Table 1. Structural statistics for the 10 lowest-energy structures.
NOE distance restraints | |
Intraresidue (|i — j| = 0) | 594 |
Sequential (|i — j| = 1) | 405 |
Medium-range (1 < |i — j| < 5) | 447 |
Long-range (|i — j| ≥ 5) | 198 |
Φ angle | 91 |
Total | 1,735 |
Mean rms deviations from experimental restraints | |
Distance restraints, Å | 0.016 ± 0.001 |
Dihedral angle, ° | 0.207 ± 0.029 |
Mean rms deviations from ideal geometry | |
Bonds, Å | 0.0027 ± 0.0001 |
Angles, ° | 0.461 ± 0.007 |
Impropers, ° | 0.336 ± 0.014 |
rms deviations to the mean structure, Å | |
All backbone | 0.52 ± 0.06 |
All heavy atoms | 1.06 ± 0.10 |
Backbone in helical region* | 0.34 ± 0.05 |
Heavy atoms in helical region* | 0.97 ± 0.11 |
Heavy atoms in hydrophobic core† | 0.51 ± 0.09 |
Ramachandran statistics from PROCHECK‡ | |
Residues in most favored regions, % | 88.9 ± 1.3 |
Residues in additional allowed regions, % | 10.0 ± 1.3 |
Residues in generously allowed regions, % | 1.1 ± 0 |
Residues in disallowed regions, % | 0 |
Ramachandran statistics from MOLPROBITY§ | |
Residues in favored region, % | 85.0 ± 2.1 |
Residues in allowed regions (including favored regions), % | 97.1 ± 0.9 |
Ten lowest energy structures of 100 calculated structures. None of the structures contain distance violations of >0.2 Å or dihedral-angle violations of >5°. Resonance assignments were described (11).
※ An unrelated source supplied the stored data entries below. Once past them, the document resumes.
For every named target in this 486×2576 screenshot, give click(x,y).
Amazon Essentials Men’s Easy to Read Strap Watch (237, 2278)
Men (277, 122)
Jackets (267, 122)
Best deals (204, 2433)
Residues 5—20, 28—48, 57—72, and 80—99
Backbone and side chains of 29 nonpolar residues
Ref. 30
http://kinemage.biochem.duke.edu and ref. 31
Results and Discussion
The first binary-patterned library was designed to encode a collection of 74-residue four-helix bundles (4). The resulting proteins were invariably α-helical, and several displayed features consistent with well ordered structures (17–19). However, most proteins in the original library formed fluctuating structures that did not maintain sufficient order for structure determination by x-ray crystallography or NMR. Because the 74-residue sequences in this original library were considerably shorter than those of natural four-helix bundles (which are almost always >100 residues), we surmised that the dynamic structures of the first-generation proteins might be caused by short helices, rather than by shortcomings in the binary-code strategy. Indeed, previous work with bundles of α-helices had shown a dramatic relationship between chain length and protein stability (20, 21). Therefore, we hypothesized that a true test of the potential of the binary-code strategy to encode well folded proteins required construction of a library of proteins with chain lengths similar to those found in natural four-helix bundles.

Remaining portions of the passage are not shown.